Для совершения чудодейственных алхимических превращений (целое переходит в целое) в мир металлов выпускается эскулап-посредник, всемогущий эликсир. Но так как «подобное лечат подобным», посредник также составлен из тех же алхимических начал, что и металлы (эмпирия алхимиков). Он ртутно-серный. Он богоподобен. Его вторым (после серы; может быть, и первым) отцом является сам алхимик. Он его сам творит. Человек и бог отождествлены в алхимике, или в его представителе — философском камне. Камень персонифицирован. Но вместе с тем и эссенциален. Слитность-тождественность души и тела; конкретно-предметного и бестелесно-сущностного.
Поскольку алхимик отождествляет в себе человека и демиурга, постольку и движение, обретающее личностное самопроявление, в алхимии снято. Experientia как духовный опыт вырождается в ремесло — experimentum. Есть восхождение от первоматерии к квинтэссенции. Это путь алхимического индуктивизма. Но есть и путь нисходящий, так сказать, дедуктивный: от квинтэссенции к первоматерии. Если первоматерия — алхимическое Всё, то квинтэссенция — алхимическое Единое. «Всё есть Одно». Но и «Одно есть Всё».

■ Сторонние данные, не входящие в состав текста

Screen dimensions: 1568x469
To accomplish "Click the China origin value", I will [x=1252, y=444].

Для уяснения сути алхимического «эксперимента» существенно знать, дана ли тайна философского камня априори как божественная истина. Если дана, тогда алхимический «эсперимент» — лишь повивание сотворенной природы, вопрошание природы; ее, так сказать, комментирование. Отвечать на этот вопрос — дана ли тайна камня заранее? — приходится двояко: и дана, и вместе с тем не дана эта тайна изначально. Философский камень — это с самого начала творческий конструктивный образ, прикинувшийся образцом в ходе частного поиска.
Реконструкция алхимических «теории» и «эксперимента» помогает извлечь исторические уроки, преподанные химии Нового времени средневековой алхимией.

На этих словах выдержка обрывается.